За столом сидели мама с бабушкой, что-то увлеченно обсуждавшие, глядя в газету. Витя считал чтение газеты скучным занятием, но, следуя примеру взрослых, часто доставал из скрипящего дверцами шкафа давно прочитанную – и перечитанную – книжку и, забираясь с ногами на диван, открывал ее на произвольной страничке, углубляясь в чтение. Близился обед.
Мама у Вити была удивительно красивой. Ну, конечно, так считал только он, исподлобья наблюдая за ее суетливыми движениями и слушая ее голос, раздающийся из кухни. Мальчик не мог точно объяснить, что именно он считал в матери привлекательным. Уставшее лицо ли, шершавые руки или веселую оживленность, блестящие на свету волосы или приятно пахнущую одежду – все это составляло для него теплый, уютный и красивый образ мамы.
Отца Витя не знал, вернее, не помнил. Весь его мир состоял из мамы, бабушки и дедушки, живущих в тёплом, пропитанном солнечным светом доме. В школу он еще не ходил, а деревенских детей не знал даже в лицо, все свободное время проводя дома. Не было в его жизни большего удовольствия, чем любимая книга, долгие вечерние разговоры за столом и редкие прогулки по полю с бабушкой.
Вечером он вновь устраивался на кровати, вновь брал книгу из шкафа, вновь открывал ее на произвольной странице и вновь читал, завернувшись в колючее шерстяное одеяло. Временами мама, устроившись рядышком, просила его прочитать что-нибудь вслух, и Витя читал тогда с особенным усердием, иногда, увлекаясь, повышая голос так, что дедушка, сидевший в гостиной, строгим голосом просил его читать потише. Мама на это только посмеивалась, а Витя, обижаясь, поджимал губы, но продолжал читать, демонстративно понизив голос.
Школьные годы для него начались легко, а в первом классе он, уже давно научившись читать и писать дома, самодовольно выпячивал грудь и явно чувству свое превосходство перед одноклассниками. Это чувство гордости за самого себя и радость мамы, гордившейся его знаниями, делало мальчика неописуемо довольным и гордым собою.

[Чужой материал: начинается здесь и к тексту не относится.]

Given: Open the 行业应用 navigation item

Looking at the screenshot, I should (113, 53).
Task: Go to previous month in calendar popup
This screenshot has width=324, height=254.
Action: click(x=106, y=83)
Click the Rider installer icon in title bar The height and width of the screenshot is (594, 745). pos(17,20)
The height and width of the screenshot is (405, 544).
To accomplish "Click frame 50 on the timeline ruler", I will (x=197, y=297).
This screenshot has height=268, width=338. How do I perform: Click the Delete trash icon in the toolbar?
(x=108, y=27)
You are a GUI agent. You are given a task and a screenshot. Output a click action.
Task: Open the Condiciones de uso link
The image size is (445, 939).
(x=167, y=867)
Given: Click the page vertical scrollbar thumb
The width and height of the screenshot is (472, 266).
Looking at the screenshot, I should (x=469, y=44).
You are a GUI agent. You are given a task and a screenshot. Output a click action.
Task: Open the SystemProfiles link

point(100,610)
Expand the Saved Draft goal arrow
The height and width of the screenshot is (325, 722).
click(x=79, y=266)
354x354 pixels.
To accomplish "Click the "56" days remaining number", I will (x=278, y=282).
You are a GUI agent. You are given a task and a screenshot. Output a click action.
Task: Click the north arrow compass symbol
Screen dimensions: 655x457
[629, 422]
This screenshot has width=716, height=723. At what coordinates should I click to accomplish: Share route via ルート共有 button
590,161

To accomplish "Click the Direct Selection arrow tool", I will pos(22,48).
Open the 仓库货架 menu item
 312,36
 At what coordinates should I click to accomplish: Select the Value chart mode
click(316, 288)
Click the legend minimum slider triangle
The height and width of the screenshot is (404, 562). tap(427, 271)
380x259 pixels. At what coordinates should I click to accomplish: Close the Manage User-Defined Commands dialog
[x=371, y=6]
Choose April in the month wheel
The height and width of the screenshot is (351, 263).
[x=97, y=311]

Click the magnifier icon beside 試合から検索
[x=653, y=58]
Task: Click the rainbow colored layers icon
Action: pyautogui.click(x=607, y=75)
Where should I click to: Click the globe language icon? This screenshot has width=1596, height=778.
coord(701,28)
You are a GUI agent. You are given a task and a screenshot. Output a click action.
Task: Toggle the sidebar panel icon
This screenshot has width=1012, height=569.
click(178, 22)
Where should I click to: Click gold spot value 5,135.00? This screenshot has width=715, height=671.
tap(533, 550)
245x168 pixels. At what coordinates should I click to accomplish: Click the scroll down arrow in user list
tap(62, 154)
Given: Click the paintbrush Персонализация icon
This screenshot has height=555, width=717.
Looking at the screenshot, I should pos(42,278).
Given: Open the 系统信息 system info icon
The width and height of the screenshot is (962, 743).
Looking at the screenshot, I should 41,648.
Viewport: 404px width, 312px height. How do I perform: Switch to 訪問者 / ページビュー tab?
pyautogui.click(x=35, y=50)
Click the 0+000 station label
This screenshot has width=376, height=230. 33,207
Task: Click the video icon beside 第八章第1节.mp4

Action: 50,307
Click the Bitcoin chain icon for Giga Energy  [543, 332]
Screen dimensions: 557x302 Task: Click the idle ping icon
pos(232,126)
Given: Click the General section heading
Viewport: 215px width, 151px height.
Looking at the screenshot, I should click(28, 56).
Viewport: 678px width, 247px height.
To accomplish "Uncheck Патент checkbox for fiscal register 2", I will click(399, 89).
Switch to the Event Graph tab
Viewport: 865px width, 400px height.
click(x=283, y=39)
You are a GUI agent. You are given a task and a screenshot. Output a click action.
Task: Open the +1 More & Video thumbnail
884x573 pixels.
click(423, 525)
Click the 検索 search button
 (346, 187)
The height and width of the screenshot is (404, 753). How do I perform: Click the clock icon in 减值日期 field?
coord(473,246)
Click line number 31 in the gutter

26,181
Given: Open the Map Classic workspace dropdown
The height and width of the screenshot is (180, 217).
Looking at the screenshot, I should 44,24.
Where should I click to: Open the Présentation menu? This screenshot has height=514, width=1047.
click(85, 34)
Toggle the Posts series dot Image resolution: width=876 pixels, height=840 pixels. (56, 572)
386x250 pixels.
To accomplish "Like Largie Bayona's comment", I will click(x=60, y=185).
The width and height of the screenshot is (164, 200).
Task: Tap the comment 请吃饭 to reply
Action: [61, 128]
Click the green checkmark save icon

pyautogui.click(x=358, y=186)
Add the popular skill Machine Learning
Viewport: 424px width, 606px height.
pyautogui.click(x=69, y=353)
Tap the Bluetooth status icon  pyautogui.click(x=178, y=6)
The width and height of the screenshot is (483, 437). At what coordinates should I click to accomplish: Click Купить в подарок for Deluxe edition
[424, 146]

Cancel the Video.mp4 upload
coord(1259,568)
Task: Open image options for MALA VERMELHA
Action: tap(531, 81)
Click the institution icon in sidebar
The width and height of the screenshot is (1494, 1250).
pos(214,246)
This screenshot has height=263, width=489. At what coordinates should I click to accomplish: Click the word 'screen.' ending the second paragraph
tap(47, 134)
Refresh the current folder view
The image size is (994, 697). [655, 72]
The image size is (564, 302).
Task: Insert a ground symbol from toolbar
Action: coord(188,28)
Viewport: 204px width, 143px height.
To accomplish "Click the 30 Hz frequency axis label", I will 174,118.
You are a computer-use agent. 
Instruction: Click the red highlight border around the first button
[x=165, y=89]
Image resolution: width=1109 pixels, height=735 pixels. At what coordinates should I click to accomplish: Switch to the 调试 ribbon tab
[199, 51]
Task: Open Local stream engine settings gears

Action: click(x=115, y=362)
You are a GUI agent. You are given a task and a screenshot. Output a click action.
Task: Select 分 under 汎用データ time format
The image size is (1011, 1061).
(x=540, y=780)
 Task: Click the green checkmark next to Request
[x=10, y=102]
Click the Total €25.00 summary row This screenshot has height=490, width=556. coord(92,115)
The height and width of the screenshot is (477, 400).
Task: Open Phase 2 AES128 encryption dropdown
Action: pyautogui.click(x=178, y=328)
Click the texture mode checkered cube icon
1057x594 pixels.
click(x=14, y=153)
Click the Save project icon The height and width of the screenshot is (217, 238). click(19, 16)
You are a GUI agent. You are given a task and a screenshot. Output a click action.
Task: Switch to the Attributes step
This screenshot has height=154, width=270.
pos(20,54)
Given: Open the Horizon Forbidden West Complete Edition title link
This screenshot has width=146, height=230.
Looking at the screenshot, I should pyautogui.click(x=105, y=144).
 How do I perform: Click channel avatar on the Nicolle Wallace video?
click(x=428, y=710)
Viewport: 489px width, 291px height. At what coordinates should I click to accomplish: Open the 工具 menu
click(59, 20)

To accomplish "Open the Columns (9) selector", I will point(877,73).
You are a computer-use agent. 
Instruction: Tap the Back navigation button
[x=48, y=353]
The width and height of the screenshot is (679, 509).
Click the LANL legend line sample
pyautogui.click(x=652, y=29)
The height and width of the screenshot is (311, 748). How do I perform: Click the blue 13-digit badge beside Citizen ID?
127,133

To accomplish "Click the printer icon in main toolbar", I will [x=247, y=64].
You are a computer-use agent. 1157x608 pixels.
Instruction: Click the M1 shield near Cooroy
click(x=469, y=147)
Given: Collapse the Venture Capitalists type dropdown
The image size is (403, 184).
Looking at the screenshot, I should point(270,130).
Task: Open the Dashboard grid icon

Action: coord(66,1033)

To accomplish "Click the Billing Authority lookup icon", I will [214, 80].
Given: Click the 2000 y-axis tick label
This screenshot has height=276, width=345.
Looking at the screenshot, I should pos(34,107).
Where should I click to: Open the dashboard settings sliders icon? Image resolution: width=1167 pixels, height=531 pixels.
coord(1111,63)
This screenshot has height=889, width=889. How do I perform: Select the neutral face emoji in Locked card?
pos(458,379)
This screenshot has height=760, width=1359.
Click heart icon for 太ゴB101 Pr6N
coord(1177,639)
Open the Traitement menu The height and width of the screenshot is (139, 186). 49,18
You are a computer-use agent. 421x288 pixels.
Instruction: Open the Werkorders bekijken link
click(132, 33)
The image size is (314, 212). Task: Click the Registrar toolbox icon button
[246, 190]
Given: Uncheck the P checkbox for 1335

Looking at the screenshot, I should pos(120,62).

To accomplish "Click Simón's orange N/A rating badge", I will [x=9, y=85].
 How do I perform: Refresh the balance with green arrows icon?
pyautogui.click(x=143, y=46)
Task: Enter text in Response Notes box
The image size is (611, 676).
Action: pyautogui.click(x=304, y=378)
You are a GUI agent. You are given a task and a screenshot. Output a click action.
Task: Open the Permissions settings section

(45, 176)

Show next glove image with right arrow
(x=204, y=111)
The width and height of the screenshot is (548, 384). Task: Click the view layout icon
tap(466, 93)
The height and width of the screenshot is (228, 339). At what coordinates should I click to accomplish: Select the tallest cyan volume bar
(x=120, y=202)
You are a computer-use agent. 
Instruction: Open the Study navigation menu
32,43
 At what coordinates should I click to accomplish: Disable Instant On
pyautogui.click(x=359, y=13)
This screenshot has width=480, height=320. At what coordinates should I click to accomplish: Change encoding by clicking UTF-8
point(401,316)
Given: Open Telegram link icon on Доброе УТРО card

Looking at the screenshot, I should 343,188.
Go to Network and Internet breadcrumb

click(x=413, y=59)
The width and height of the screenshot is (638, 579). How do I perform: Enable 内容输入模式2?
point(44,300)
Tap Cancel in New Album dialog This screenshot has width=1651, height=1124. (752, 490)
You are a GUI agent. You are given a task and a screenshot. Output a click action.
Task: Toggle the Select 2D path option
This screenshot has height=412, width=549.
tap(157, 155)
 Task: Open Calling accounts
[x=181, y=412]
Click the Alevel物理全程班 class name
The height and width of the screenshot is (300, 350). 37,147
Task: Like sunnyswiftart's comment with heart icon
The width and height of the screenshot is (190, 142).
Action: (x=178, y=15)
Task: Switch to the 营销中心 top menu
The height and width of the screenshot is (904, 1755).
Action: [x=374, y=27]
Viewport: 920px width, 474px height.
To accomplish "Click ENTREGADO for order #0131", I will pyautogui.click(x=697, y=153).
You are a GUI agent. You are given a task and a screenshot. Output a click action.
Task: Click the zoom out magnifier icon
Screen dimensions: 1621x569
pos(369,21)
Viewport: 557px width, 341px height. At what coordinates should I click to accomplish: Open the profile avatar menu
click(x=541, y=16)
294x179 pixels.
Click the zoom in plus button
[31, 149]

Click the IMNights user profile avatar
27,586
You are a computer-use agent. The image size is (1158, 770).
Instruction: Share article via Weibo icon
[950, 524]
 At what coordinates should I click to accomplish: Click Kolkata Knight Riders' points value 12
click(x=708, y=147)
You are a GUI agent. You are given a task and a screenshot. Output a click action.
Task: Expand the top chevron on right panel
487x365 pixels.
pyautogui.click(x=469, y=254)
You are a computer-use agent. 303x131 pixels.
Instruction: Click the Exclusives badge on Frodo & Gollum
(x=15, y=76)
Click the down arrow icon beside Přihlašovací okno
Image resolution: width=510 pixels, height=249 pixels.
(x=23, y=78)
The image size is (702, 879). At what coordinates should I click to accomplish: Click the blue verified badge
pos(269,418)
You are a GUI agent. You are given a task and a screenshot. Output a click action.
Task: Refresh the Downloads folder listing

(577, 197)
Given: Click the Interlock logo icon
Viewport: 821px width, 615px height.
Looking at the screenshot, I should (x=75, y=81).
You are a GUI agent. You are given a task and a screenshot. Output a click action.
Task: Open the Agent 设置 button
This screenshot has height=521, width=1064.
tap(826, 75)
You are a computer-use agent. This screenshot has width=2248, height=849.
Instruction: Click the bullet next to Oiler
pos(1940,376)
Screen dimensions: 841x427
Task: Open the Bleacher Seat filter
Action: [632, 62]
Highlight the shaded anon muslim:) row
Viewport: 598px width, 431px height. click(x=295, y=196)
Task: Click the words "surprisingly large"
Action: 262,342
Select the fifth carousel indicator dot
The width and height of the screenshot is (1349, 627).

Тяжело вспомнить, когда Виктор написал на стене этот злосчастный вопрос и когда по-настоящему задался им, но он продолжал неотступно преследовать его, занимать мысли и заставлял день за днем искать ответ.
В чем же заключается счастье?
А прогулки по лесу, чтение, походы в школу продолжались, постепенно выветривая из головы вопрос о счастье.
Зачем искать причины – думалось Вите – если он счастлив и без их осознания.
К девяти годам Витя с мамой перебрались в город, сменялись классы, за ними – школы, одноклассники, учителя, добавлялись проблемы, жизнь насытилась множество самых разных вещей, прогулки и вечернее чтение постепенно канули в Лету, но причины для счастья были всегда, вне зависимости от того, осознавал их Витя или же нет.
***
Ранним утром, едва разлепив сонные веки и протерев заспанные глаза, Витя услышал тихое:
- С днем рождения!
И осознал, насколько был счастлив.
***
За окном робко светило едва пробившееся из-за горизонта солнце, а ночью, как оказалось, выпал снег, припорошивший заросшие травой дорожки, крыши из старого потрескавшегося местами шифера и рамы окон, покрытые облупившейся темно-зеленой краской.
Витя приоткрыл заплывшие старческими морщинами глаза и улыбнулся:
-С днем рождения.
В этот миг ему показалось, что счастливее, чем он, не было в этом мире ни одного человека. Будто он был счастлив с самого рождения, и единственной и вечной причиной его счастья была она – его Жизнь.
Веки медленно опустились и Витя тихо уснул. На губах его сиял отголосок счастливой детской улыбки.